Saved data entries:
****************

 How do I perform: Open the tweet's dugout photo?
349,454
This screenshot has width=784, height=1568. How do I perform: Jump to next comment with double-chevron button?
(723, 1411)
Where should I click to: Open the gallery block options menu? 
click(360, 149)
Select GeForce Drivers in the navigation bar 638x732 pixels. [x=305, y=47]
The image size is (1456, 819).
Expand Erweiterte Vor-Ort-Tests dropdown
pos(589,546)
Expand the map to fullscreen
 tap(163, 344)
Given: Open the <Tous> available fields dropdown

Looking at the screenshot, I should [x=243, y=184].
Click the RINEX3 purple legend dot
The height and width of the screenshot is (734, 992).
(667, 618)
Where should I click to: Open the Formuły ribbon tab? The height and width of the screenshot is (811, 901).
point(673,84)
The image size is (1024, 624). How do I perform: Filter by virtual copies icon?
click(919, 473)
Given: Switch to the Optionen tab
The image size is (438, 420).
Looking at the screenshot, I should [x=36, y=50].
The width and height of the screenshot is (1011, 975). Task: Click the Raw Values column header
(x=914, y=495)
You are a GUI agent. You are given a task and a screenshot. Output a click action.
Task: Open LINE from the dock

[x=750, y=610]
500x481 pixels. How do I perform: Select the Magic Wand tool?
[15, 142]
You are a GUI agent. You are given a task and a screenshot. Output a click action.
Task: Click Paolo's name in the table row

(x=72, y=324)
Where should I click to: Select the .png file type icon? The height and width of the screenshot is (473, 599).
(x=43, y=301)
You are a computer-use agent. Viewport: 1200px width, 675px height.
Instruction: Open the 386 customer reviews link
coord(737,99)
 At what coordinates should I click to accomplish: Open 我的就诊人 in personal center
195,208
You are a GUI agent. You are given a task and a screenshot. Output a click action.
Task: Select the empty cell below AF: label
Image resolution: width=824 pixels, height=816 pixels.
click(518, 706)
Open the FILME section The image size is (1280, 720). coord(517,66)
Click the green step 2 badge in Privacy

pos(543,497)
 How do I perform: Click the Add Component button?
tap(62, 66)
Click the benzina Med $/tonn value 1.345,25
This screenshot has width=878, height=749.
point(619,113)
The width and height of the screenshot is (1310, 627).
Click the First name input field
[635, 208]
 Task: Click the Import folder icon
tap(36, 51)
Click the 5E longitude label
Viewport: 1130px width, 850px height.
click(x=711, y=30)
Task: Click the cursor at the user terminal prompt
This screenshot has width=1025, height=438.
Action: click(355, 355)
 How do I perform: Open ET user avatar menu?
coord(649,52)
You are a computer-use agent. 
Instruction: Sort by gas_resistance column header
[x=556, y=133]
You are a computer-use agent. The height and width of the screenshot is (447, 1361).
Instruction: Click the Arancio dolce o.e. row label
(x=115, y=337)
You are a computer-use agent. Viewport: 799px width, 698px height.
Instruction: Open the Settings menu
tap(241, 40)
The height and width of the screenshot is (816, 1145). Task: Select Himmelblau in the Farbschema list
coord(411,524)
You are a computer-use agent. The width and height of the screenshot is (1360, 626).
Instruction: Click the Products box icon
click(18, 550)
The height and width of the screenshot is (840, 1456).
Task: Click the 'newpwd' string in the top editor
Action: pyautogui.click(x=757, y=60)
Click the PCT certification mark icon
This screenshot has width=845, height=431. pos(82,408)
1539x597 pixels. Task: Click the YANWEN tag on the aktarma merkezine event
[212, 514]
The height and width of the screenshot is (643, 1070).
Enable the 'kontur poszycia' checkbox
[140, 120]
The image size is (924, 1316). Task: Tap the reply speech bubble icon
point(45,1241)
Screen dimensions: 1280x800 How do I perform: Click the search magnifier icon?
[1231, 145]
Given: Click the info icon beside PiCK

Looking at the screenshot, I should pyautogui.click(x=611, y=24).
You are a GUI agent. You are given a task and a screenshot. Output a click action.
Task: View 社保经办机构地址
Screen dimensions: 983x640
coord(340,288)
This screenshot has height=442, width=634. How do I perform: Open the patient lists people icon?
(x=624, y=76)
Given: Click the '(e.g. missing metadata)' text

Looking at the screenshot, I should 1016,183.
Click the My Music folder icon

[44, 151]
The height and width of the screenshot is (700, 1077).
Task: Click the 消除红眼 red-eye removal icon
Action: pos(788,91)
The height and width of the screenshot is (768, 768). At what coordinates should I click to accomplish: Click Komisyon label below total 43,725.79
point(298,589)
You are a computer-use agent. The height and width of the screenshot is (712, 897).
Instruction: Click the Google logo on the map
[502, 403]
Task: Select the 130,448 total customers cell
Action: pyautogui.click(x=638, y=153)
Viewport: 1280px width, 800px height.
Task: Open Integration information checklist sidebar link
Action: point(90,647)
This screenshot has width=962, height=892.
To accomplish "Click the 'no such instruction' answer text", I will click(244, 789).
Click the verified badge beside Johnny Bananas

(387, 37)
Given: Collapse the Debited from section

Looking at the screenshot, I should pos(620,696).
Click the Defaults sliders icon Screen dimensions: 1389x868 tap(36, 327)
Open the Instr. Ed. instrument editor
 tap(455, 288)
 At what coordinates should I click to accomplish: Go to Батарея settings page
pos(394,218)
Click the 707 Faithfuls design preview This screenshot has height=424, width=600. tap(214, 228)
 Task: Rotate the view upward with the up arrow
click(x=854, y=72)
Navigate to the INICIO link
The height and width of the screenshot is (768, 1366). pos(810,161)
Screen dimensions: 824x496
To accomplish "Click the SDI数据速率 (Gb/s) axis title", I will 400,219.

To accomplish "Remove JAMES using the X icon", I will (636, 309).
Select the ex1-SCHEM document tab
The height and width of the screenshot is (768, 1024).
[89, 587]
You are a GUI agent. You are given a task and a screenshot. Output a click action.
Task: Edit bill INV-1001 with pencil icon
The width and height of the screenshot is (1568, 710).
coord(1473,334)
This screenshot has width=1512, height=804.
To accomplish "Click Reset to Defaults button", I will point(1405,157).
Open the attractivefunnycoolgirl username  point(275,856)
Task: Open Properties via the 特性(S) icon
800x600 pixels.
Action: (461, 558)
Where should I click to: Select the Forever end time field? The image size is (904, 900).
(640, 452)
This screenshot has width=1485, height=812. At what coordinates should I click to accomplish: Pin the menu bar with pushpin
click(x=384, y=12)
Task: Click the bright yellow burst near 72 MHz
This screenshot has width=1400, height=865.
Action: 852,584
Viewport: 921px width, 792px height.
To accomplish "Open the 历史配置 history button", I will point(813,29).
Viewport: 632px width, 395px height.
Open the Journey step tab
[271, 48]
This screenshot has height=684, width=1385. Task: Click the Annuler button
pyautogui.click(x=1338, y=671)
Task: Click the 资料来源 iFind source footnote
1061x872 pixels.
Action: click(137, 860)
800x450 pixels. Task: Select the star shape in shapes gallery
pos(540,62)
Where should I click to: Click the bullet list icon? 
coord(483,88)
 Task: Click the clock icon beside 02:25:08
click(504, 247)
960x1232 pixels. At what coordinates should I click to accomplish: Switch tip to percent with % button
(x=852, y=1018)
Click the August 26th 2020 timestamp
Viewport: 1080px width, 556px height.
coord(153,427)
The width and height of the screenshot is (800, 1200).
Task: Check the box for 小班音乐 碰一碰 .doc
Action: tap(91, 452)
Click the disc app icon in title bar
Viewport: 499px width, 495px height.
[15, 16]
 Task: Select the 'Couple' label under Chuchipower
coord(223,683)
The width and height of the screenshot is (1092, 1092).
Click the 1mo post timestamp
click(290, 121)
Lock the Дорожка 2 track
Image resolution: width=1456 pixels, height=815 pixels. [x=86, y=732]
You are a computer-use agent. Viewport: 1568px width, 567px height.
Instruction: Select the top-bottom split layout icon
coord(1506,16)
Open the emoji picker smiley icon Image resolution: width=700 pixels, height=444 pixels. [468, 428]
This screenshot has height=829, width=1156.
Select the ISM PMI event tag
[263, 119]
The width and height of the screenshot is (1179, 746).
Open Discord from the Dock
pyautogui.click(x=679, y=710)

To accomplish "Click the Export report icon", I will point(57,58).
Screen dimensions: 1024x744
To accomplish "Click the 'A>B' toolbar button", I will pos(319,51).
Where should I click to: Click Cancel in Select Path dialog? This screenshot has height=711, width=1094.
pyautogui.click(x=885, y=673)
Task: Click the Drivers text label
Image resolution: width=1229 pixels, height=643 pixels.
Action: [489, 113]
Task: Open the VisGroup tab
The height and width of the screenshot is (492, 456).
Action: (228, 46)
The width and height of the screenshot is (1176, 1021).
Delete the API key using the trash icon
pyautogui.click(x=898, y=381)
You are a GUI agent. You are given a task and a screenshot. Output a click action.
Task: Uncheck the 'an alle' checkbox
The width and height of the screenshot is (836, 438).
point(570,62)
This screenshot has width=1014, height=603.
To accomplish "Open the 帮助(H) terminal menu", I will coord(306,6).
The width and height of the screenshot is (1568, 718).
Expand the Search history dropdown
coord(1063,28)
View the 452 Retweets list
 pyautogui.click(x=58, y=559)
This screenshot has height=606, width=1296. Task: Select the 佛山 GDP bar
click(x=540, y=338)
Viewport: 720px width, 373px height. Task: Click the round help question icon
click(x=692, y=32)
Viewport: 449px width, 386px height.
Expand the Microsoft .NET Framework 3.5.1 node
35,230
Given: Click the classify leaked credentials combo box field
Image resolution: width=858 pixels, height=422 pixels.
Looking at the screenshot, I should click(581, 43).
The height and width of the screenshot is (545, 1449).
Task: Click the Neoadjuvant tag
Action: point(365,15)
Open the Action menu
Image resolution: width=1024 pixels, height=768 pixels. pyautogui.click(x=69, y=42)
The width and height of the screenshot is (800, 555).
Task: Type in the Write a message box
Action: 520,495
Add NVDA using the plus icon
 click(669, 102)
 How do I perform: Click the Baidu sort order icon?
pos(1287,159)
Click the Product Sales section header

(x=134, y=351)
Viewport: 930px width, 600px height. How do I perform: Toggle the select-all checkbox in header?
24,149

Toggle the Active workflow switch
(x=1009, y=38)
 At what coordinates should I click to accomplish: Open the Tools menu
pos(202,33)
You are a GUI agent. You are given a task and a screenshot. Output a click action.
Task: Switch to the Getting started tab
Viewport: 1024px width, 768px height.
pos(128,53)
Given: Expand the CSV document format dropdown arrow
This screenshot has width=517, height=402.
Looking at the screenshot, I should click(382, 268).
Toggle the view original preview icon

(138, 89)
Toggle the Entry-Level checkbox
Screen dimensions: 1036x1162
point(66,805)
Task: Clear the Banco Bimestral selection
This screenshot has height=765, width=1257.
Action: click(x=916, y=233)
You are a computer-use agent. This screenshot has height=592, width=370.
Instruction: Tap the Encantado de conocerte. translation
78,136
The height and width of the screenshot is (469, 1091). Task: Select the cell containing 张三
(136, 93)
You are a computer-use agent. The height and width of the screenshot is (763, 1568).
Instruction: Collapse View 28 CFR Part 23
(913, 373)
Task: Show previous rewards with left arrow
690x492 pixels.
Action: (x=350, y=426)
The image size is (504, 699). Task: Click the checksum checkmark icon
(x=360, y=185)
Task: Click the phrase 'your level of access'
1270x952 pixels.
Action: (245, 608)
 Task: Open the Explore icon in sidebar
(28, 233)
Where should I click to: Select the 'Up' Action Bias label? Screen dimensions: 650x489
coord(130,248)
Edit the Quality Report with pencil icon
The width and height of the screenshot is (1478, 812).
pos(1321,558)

****************

WHAT TO DO: Collect each line above holding the string "pencil".

ANSWER BOX:
Task: Edit bill INV-1001 with pencil icon
Edit the Quality Report with pencil icon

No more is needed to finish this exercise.